The Revlon Inc. chairman had claimed that when he sold his 82 percent stake in Coleman to Sunbeam for $1.5 billion in stock and cash, he had been defrauded by Morgan Stanley, his adviser in the deal. Shortly afterward, Sunbeam became embroiled in a massive accounting scandal, which sunk its stock as well as Perelman’s investment. Sunbeam eventually filed for bankruptcy protection.
Morgan Stanley has pledged to appeal both the original verdict and the punitive damages, and some observers believe the parties will settle for a smaller amount. Even so, the $1.4 billion figure is another staggering blow to embattled Morgan Stanley chief executive officer Philip Purcell, who has faced a revolt by former top executives who want him to resign.

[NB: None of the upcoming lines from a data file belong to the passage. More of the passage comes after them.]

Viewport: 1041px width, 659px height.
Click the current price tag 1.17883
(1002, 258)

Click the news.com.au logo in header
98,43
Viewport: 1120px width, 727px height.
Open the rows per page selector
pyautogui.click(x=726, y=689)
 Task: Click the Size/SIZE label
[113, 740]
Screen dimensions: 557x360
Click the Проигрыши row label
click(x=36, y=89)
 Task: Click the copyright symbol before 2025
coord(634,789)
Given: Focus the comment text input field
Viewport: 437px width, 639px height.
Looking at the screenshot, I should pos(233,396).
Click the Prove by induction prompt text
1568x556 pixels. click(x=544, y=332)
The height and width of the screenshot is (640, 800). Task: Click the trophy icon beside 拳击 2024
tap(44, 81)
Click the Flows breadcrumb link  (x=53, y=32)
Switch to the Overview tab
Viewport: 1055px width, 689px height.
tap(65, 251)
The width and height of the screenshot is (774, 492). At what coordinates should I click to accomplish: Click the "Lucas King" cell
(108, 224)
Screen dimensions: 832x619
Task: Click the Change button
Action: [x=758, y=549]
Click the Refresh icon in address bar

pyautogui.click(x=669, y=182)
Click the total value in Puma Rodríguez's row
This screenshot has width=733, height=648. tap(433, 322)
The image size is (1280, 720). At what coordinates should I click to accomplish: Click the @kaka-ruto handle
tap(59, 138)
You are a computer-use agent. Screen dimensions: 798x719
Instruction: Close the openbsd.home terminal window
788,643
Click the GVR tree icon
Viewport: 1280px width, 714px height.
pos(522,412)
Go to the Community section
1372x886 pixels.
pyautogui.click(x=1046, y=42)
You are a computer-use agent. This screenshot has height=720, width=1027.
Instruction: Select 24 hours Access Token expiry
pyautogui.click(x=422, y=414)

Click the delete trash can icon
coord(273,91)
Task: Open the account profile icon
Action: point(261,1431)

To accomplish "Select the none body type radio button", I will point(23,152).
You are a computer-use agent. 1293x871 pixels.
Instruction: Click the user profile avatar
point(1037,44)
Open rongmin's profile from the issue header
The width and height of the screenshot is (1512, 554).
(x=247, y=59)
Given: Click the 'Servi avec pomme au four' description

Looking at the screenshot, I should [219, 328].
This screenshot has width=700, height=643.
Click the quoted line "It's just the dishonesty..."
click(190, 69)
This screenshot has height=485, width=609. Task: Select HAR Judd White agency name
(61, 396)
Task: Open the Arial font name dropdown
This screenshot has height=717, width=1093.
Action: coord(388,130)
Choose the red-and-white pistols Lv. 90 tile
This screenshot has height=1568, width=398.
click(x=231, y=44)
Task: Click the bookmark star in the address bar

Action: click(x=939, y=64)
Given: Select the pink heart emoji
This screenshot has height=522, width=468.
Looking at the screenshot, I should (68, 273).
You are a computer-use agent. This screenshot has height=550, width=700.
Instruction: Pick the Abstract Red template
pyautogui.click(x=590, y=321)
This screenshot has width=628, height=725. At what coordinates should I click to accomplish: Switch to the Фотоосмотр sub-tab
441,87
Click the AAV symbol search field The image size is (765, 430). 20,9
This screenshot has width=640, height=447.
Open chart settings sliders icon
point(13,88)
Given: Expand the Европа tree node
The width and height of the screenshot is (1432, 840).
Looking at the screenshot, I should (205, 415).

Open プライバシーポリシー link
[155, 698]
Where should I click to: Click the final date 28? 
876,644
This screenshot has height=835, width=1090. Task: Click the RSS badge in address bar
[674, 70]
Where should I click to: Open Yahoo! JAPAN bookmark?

“This court has done a great injustice to the employees and shareholders of Morgan Stanley,” Purcell said in a statement. “We will fight to have this decision overturned and we fully expect to prevail.” He added that the bank is financially strong and that this development “will not impede our ability to serve our clients and grow our business.”
Morgan Stanley added in its statement: “This damages award is legally deficient and a by-product of the unprecedented and highly prejudicial rulings imposed by the judge throughout the trial. Morgan Stanley was not permitted to defend itself on the merits in either the compensatory damages or the punitive damages phases of the trial and, consequently, was denied a fair hearing.”
The company continued to argue that far from being part of the Sunbeam fraud, Morgan Stanley was a victim of that fraud, losing $300 million when Sunbeam collapsed, “one of the many facts that the jury was not allowed to hear.”